Credit ratings giant Moody’s on Tuesday warned of more pain ahead for the US banking system, cutting its outlook for the sector to “negative” from stable to reflect the “rapid deterioration in the operating environment”.

“It’s too early to know how widespread the damage is,” Laurence Fink, chief executive of investment giant BlackRock wrote in an annual letter to investors. “The regulatory response has so far been swift, and decisive actions have helped stave off contagion risks. But markets remain on edge.”

Credit Suisse, founded in 1856, has faced a string of scandals in recent years, including money laundering charges and other issues.

It lost money in 2021 and again in 2022 – its worst year since the financial crisis of 2008 – and has warned it does not expect to be profitable until 2024.

Shares in the firm had already been severely hit before this week – their value falling by roughly two-thirds last year.

Amid the troubles, customers have been transferring funds elsewhere – including 110bn Swiss francs ($120bn) in the last three months of 2022.

The bank’s disclosure on Tuesday of “material weakness” in its financial reporting controls renewed concerns, prompting major investor the Saudi National Bank to say it would not inject further funds into the Swiss lender.

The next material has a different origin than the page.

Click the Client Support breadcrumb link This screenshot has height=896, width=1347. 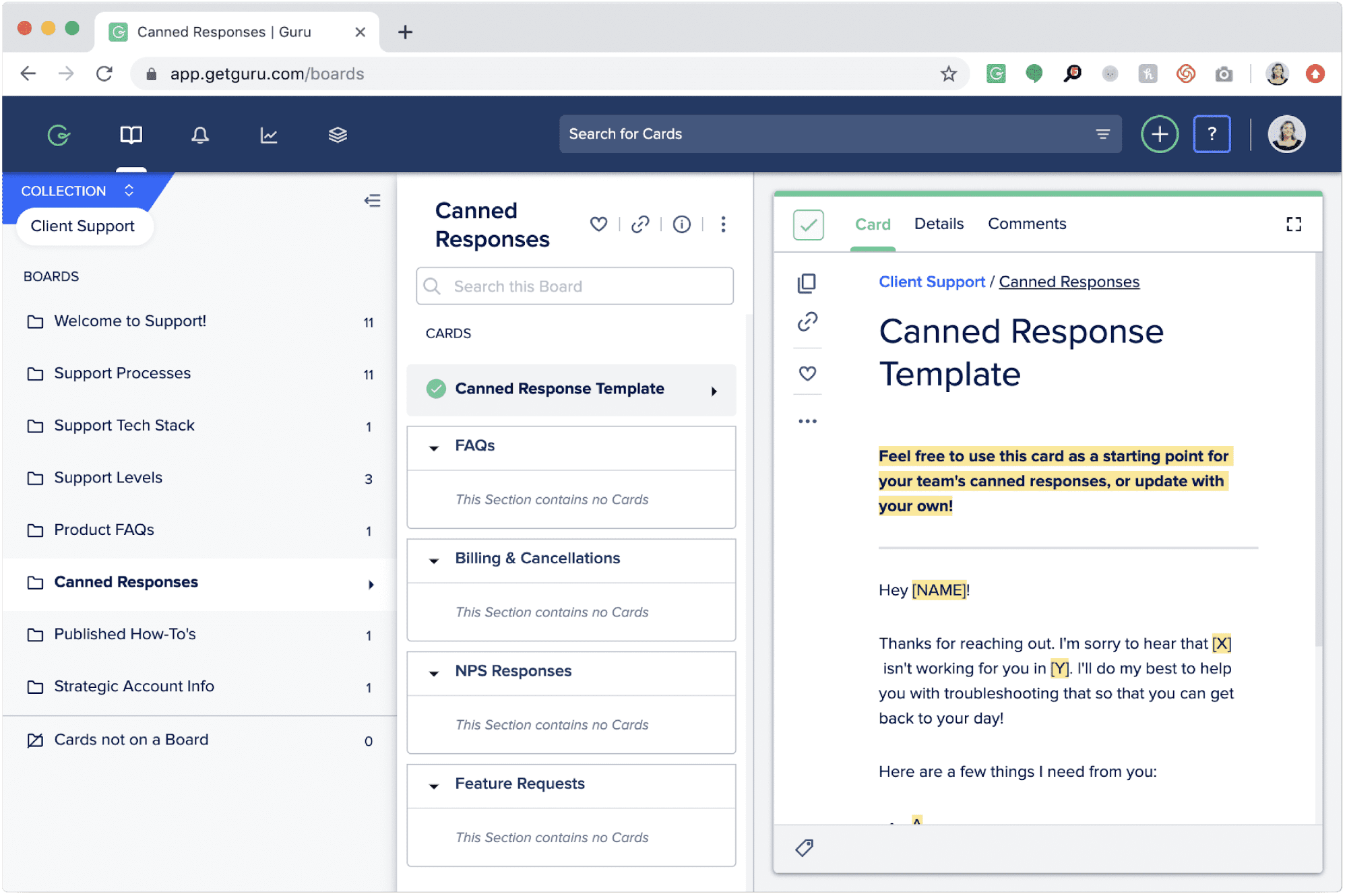pos(930,282)
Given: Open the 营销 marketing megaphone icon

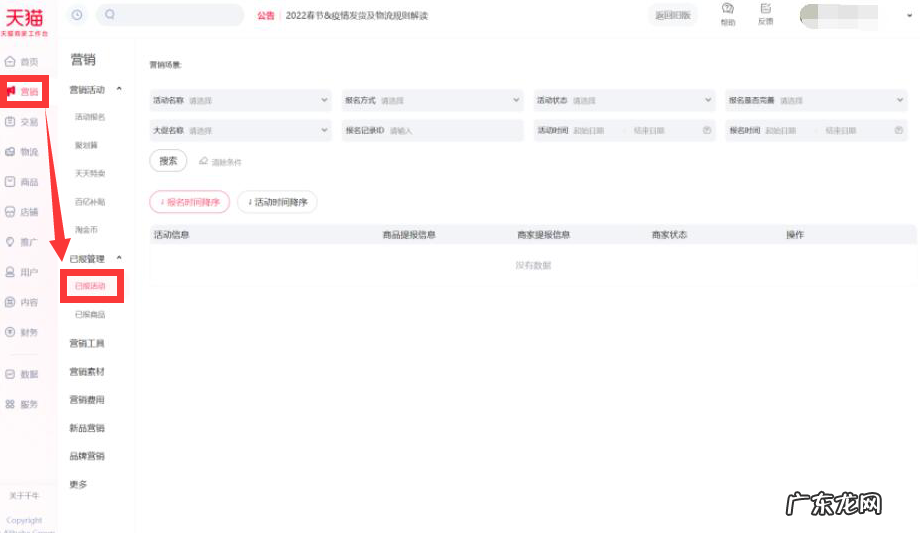Looking at the screenshot, I should pos(11,92).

The concerns weighed on share prices of regional banks in the US and even the biggest US banks, which analysts have said should be more stable, saw their shares reverse course after Tuesday’s market recovery.

“Credit Suisse was widely seen as the weakest link among Europe’s large banks, but it is not the only bank which has struggled with weak profitability in recent years,” Mr Kenningham said.

One of the problems that hit SVB was that it was forced to sell US government bonds that it held in order to raise money.

But the value of these bond holdings had fallen over the past year as the US Federal Reserve increased borrowing costs to try to curb inflation.

Many other central banks – including the Bank of England – have also been raising interest rates. As rates rise, the value of bond portfolios has declined.

The falls mean many banks could be sitting on significant potential losses – though the change in value would not typically be a problem unless other pressures – like significant outflows of customer funds -force the firms to sell the holdings.

“The worry is that banks sitting on large unrealised losses in their bond portfolios might not have sufficient buffers if there is a fast withdrawal of deposits,” said Susannah Streeter, head of money and markets at Hargreaves Lansdown.

“Although the biggest players are judged not to be at risk, thanks to the chunky layer of capital they are sitting on and the stable nature of their deposits, the nervousness is palpable.”